# Springer Cross needs new home (Essex)



## sid.lola (Apr 1, 2009)

This is not my dog but is one of my dog's puppies.

Two friends and I rescued my dog (Emma), her father (Big Charlie) and their puppies from an awful home and Little Charlie (the dog looking for a home) was the runt of the litter.

Big Charlie is a pedigree Springer Spaniel, Emma's mother was an Alsation, so Little Charlie is a mix of these two. He can't stay where he is because apparently he's an untrainable nutter and he was only meant to be there as a stopgap anyway. Having seen him for the first time in months on Saturday he's definitely not nuts, just very nervous. He is in desperate need of socialisation.

He's lived with cats all his life until the last few months. As far as I'm aware he's flea's vaccinated and chopped.

If anyone thinks they can offer the right home to this dog please let me know. A trial period to make sure all parties are happy will be requested.

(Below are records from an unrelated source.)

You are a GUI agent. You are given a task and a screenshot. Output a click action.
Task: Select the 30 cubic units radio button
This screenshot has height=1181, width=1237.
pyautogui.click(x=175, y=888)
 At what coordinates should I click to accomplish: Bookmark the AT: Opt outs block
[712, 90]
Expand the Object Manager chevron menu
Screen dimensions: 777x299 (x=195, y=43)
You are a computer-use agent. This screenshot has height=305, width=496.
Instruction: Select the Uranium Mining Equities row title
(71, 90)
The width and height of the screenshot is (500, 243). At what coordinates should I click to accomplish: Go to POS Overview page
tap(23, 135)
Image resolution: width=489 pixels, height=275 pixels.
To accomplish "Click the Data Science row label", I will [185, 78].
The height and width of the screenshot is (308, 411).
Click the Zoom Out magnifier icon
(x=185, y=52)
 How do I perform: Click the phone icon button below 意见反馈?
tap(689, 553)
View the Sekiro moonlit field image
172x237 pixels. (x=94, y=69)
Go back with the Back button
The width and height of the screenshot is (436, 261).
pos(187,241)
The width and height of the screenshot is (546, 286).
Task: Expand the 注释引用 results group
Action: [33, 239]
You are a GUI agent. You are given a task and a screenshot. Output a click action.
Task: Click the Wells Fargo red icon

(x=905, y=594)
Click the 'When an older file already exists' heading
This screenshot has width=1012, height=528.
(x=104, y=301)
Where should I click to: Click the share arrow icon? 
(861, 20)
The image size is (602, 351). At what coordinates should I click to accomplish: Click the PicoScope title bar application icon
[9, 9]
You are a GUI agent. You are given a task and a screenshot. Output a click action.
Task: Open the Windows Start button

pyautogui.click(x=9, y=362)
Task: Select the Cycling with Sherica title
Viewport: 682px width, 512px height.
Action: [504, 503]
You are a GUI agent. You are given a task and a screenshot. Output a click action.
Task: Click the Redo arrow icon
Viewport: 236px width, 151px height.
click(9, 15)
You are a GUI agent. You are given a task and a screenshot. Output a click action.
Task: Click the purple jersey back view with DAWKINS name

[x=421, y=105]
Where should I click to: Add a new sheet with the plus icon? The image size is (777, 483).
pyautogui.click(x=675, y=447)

Here is Little Charlie (black) with his sister from the same litter, Poppy









Little Charlie









Big Charlie (best pic I can find, sorry it's not great):









Emma:









Emma when she was still underweight:


----------



## Clare7435 (Dec 17, 2009)

How sad that they where treated bad, they're beautiful dogs and you've done a great job with them they look really well.
Springers are highly intelligent and very hyper, they need loads of attention and walking/playing etc...my friend has one and she's permenantly on the go, still acts like a puppy at 10 years old  good luck on finding her a new home xx


----------



## sid.lola (Apr 1, 2009)

Clare7435 said:


> How sad that they where treated bad, they're beautiful dogs and you've done a great job with them they look really well.
> Springers are highly intelligent and very hyper, they need loads of attention and walking/playing etc...my friend has one and she's permenantly on the go, still acts like a puppy at 10 years old  good luck on finding her a new home xx


Emma's the same. We can spend all day at the farm where she chases rabbits and digs holes all day, when we get home after half hour kip she bouncing all over again.


----------



## JSR (Jan 2, 2009)

Contact 'Its a Springer thing' forum. They have many experienced springer owners and will be able to advise the best place to find a good sensible home for the poor pup.


----------



## sid.lola (Apr 1, 2009)

JSR said:


> Contact 'Its a Springer thing' forum. They have many experienced springer owners and will be able to advise the best place to find a good sensible home for the poor pup.


Thank you.


----------



## JSR (Jan 2, 2009)

Good luck, hopefully they can help it's ran by some very passionate and dedicated people.


----------



## celicababe1986 (Jun 22, 2009)

good luck finding him a new home....he is beautiful x


----------



## sid.lola (Apr 1, 2009)

If I had the space I'd take him but it wouldn't be fair. He's very much like Emma in personality and she was just as nervous. She's now a completely different dog and I've had her just under a year so I'm sure Lil Charlie will make someone a brilliant pet with a little work.


----------



## sid.lola (Apr 1, 2009)

JSR said:


> Contact 'Its a Springer thing' forum. They have many experienced springer owners and will be able to advise the best place to find a good sensible home for the poor pup.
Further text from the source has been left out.